0

I have a custom model that takes an arbitrary "hidden model" as an input and wraps it in another tensor that treats the output of the hidden model as a return and computes the implied output by adding 1 and multiplying it by the original data:

class Model(tf.keras.Model):
    def __init__(self, hidden_model):
        super(Model, self).__init__(name='')
        self.hidden_model = hidden_model

    def build(
        self,
        reference_price_shape,
        hidden_inputs_shape):

        super(Model, self).build([reference_price_shape, hidden_inputs_shape])

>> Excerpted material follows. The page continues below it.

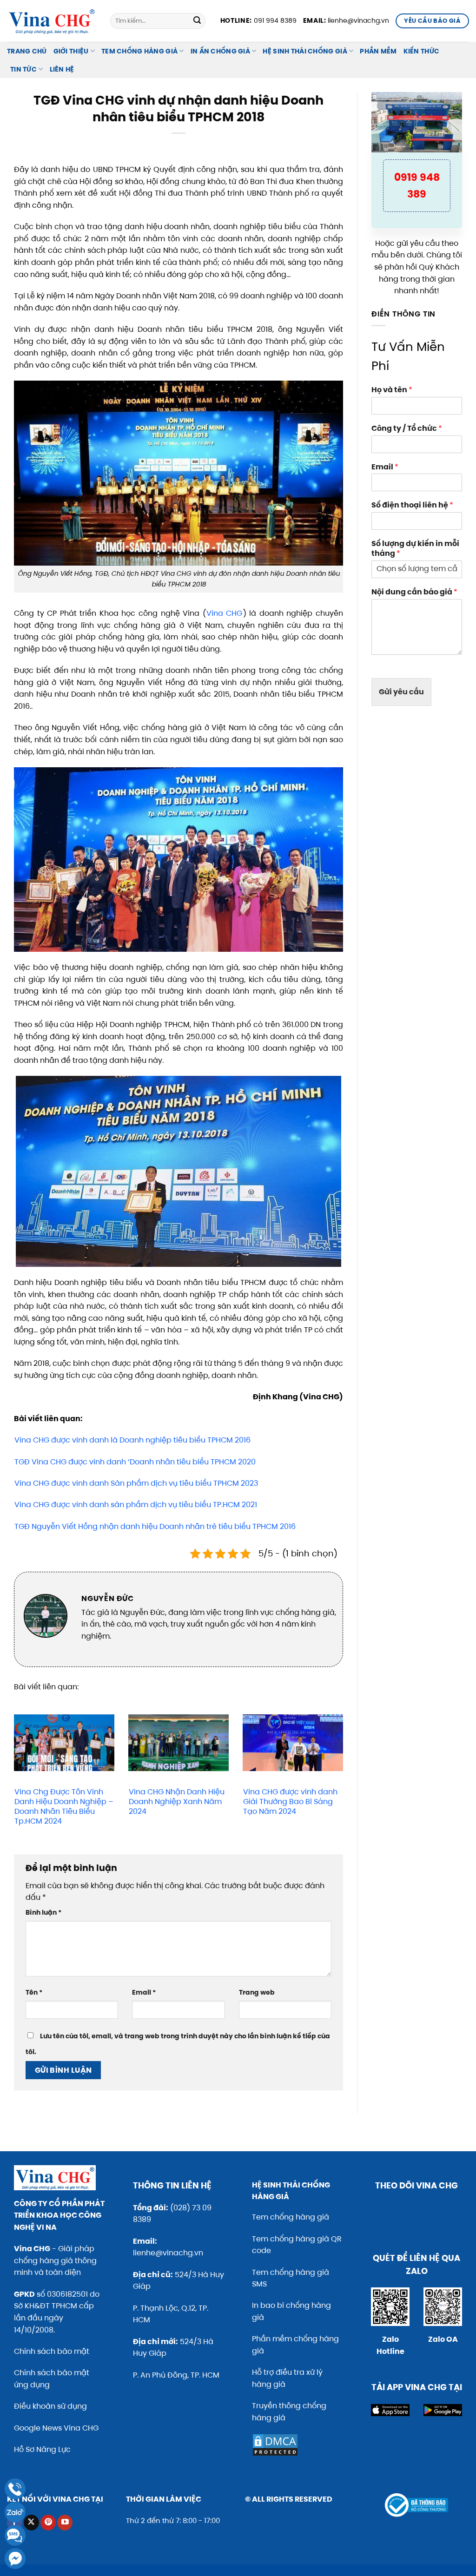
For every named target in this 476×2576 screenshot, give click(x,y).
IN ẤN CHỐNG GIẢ (220, 51)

    def call(self, inputs):
        reference_prices = inputs[0]
        hidden_layers_input = inputs[1]
        hidden_output = self.hidden_model(hidden_layers_input)
        return (hidden_output + 1) * reference_prices

    def compute_output_shape(self, input_shape):
        return (input_shape[0][0], 1)

However, I'd now like to know how sensitive the model is to changes in each of the inputs. To do this I thought I'd be able to use the keras.backend.gradients:

rows = 10
cols = 2

hidden_model = tf.keras.Sequential()

hidden_model.add(
    tf.keras.layers.Dense(
        1,
        name='output',
        use_bias=True,
        kernel_initializer=tf.constant_initializer(0.1),
        bias_initializer=tf.constant_initializer(0)))

model = Model(hidden_model)
model.build(
    reference_price_shape=(rows,),
    hidden_inputs_shape=(rows, cols))

from tensorflow.keras import backend as K
grads = K.gradients(model.output, model.input)

However, this returns an error:

--------------------------------------------------------------------------- RuntimeError Traceback (most recent call last) in 1 from tensorflow import keras 2 from tensorflow.keras import backend as K ----> 3 K.gradients(hidden_model.output, hidden_model.input)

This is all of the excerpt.